Thank you for your suggestion. To clarify, the soil taxonomic class predictions are not updated in this method. The “weights” in the feature space refer to the probabilities associated with the top-probable soil property values and are kept fixed throughout the residual correction process. These weights are used to compute representative values but are not themselves updated by the model.
Line 286: Totally lost by this point. What prior values?
Thank you for your suggestion. “Prior values” refer to the soil property estimates used as the baseline at the start of the iterative residual correction. In the first iteration, these correspond to the values predicted by the pHRF method. In subsequent iterations, the “prior values” are updated to reflect the sum of the previous iteration’s residual corrections and the original prior.
We will revise the manuscript and Figure 4 to make this distinction explicit, showing how the baseline values evolve with each iteration, to avoid confusion.

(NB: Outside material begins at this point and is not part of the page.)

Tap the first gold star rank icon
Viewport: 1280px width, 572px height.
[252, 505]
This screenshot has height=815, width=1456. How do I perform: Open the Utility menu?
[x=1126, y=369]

Line 311: What soil observations?
Thank you for your suggestion. "Soil observations" refer to the measured soil property values retrieved from the (new) additional georeferenced soil profiles (WoSIS, SCD, and Salinas Valley measurements) that were not used in creating the prior map.
L314: Feature space is refined… Are the environmental covariates also updated/changed?

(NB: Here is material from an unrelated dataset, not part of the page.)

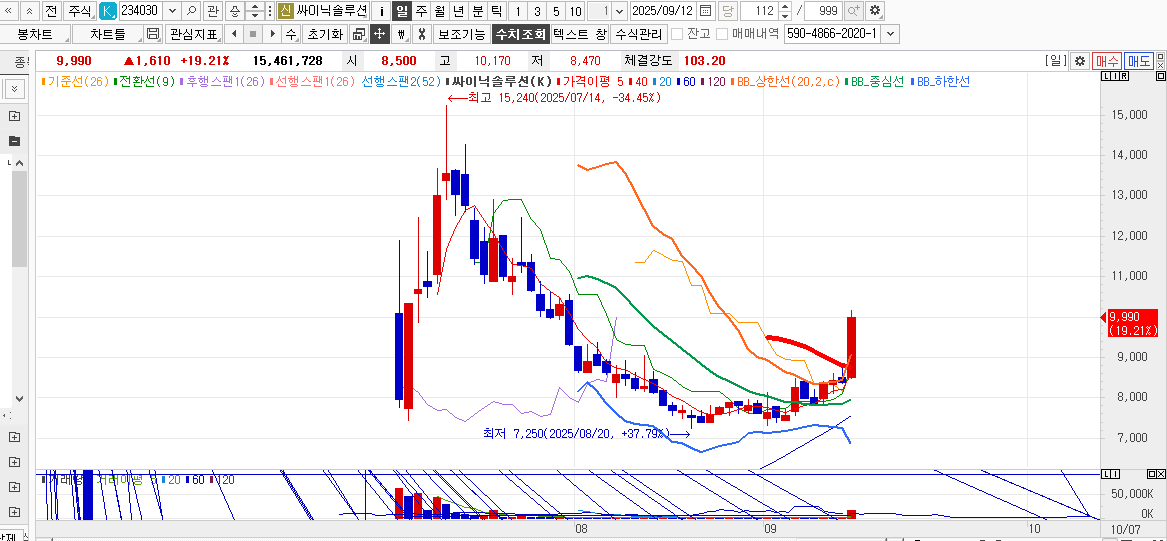This screenshot has width=1167, height=541.
Task: Click the save chart template disk icon
Action: tap(153, 34)
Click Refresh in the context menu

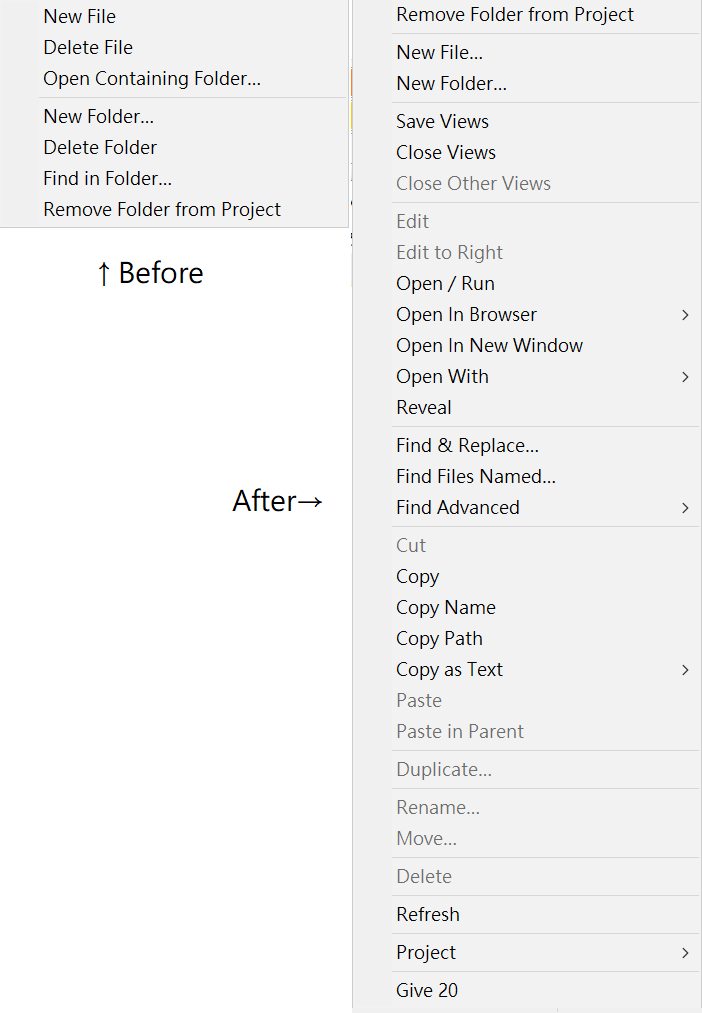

Thank you for your suggestion. In response to previous comments, we define the components of feature space include environmental covariates, soil covariates, and weights. The environmental covariates are not updated or changed during the iterative residual correction. Only the soil-related features, such as top-probable values, representative soil property values, and inter-layer residuals, are updated in each iteration. The environmental covariates (e.g., terrain attributes, remote sensing indices) remain fixed and serve as stable predictors for interpolating residuals across the study area. We will revise the manuscript to state that only soil-derived features are iteratively updated, while environmental covariates remain unchanged.
L333: soil property distributions?
Thank you for your suggestion. In this context, “soil property distributions” refers to the cell-by-cell distributions of soil property values across the study region. Convergence is determined based on the median change in soil property values across all pixels: when the median difference between updated residuals and previous residuals falls below a predefined threshold, the iterative updates are considered stabilized. This ensures that further iterations do not largely alter the predictions.
L340: has instead of have.
Thank you for your suggestion. We will correct the word in the revised manuscript.
Fig. 4b. Do these colors mean anything? The rows in 4b seem like they are depth intervals, but these only come from D2? The caption didn’t help much.
Thank you for your suggestion. The colors and rows in Figure 4b are intended to illustrate the multi-layered structure of the feature space and to differentiate among feature columns. The same color indicates the same type of feature, while different rows represent different values of that feature. For example, if we maintain the top-12 probable soil property values at each pixel, the 12 rows correspond to the 12 values for that pixel and depth.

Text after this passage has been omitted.